Profits and revenue fall at Primark’s parent company Associated British Foods – but will still pay a dividend
Primark parent company Associated British Foods (ABF) has said it will still pay a dividend, despite falls in both profit and revenue for the year to 12 September.
The figures
Adjusted operating profit was down six per cent in real terms, or four per cent on a constant currency basis, to £1.09bn, while group revenue fell one per cent to £12.8bn.
Adjusted pre-tax profits were also down six per cent to £1.03bn, while adjusted earnings per share fell two per cent to 102p.
However dividends per share increased three per cent to 35p and net debt was cut to £194m.
Why it's interesting
ABF is a tale of two divisions: on the one hand Primark continues to perform strongly, with 20 new store openings, including its first store in the US, and further expansion opportunities beckoning for next year.
Although retail trading was not as "exceptional" as last year, Primark was still in growth, with revenues up eight per cent to £5.3bn (or 13 per cent on a constant currency basis) while adjusted operating profit climbed two per cent to £673m.
On the other hand, ABF's sugar division continues to be a bitter pill. The Weston Family-run group had to swallow a £100m non-cash loss on the sale of two uneconomic factories in Heilongjiang, China, and world sugar prices have meant "significant profit decline" in the division for the third year in a row. ABF said it expected "greater stability in profit next year, ahead of EU quota removal in 2017."
On top of food price deflation, there has also been pressure from currency movements.
What they said
Chairman Charles Sinclair said: "Against this background a two per cent decline in adjusted earnings per share is all the more creditable and the group continued to generate strong cash flows and reduce net debt significantly as a result… With the group's cash generating ability, the lower net debt and the committed borrowing facilities available, we have the capacity to meet our growth ambitions."

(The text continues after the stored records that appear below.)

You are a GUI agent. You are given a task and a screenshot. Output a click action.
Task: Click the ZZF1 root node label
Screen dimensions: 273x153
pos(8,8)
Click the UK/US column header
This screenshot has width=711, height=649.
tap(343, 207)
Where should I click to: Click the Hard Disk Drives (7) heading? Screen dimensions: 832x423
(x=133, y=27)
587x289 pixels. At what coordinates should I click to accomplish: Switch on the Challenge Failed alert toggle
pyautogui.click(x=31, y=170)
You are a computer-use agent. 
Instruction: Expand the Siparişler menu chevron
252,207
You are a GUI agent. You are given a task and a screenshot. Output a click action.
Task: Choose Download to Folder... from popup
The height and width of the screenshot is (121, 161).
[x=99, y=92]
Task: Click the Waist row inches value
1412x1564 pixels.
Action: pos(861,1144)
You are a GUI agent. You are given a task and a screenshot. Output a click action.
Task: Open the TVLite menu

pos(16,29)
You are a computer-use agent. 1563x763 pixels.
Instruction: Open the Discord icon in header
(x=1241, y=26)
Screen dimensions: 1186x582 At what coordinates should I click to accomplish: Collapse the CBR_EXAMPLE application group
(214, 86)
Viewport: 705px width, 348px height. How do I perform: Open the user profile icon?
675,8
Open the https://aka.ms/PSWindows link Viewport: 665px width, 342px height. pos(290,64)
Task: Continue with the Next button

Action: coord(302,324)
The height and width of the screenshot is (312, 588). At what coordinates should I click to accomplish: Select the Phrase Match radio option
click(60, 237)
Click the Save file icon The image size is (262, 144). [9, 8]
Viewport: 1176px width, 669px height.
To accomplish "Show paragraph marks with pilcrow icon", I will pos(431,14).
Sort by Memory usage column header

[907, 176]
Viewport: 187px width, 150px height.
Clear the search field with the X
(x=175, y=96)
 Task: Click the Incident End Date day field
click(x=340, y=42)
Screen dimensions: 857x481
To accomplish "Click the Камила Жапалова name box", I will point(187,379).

Chief executive George Weston added: "We delivered a strong operational performance despite the challenges of food commodity deflation and big movements in exchange rates. The group continues to generate strong cash flows and to reduce net debt. While marginally down, our earnings per share result underlines the group's strength."
In short
ABF is not slowing its expansion plans for Primark, and despite having three tough years in sugar, it hopes to be nearing the end of the pain. However currency pressures continue and are expected to lead to a "modest decline" in profits and earnings for the next year.